If a user already has a transport infrastructure in place, or intends to install a dedicated infrastructure (e.g. at an airport where the volume of traffic justifies a separate roadway for the vehicles), the POD can use guide-way sensors along the route to control the pods. This means the vehicles are lower cost, as they do not need their own navigation system, but the infrastructure cost is higher.

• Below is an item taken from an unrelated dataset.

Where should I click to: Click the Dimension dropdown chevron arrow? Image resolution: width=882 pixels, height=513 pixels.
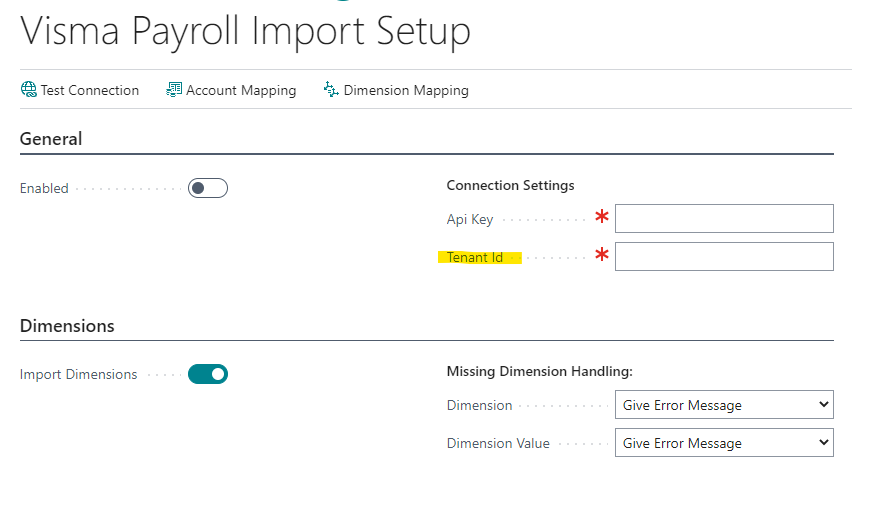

The Shared-Space Application

For many applications, such as from a train station to a hotel, it is more cost-effective to use the vehicles on existing roads or paths where the pods need to safely interact with other road users. In this case, the vehicles “learn” their environment before going into public use. The learning process is rigorously controlled by the POD:

STEP 1

The vehicles are under the manual control of an operator, who guides the vehicle along a given route. The vehicle sensors build a highly sophisticated 3D map of that route, noting every feature – e.g. lamp-posts, kerbs, white lines in the road.

STEP 2

The vehicle then goes along the route autonomously at very low speed (under 5 km/h). At each road marking or piece of street furniture it encounters, it stops briefly to compare what is sees to what its map says it ought to see. When it is confident that the two images match up, it moves to the next item. At this stage a controller is in the vehicle in case of any problems.

STEP 3

It repeats the route numerous times at progressively higher speed, until it is sure that everything its encounters is exactly as its map predicted. It repeats this in different weather conditions (sunlight, cloud, rain, night-time etc.) Again, a controller is in the vehicle.

STEP 4

Once the vehicle is confident about the route, the POD introduces its own staff to the route as pedestrians and cyclists to ensure that the vehicle correctly identifies other road users in that particular environment (e.g. there are no reflections on the route that could stop the sensors identifying another road user).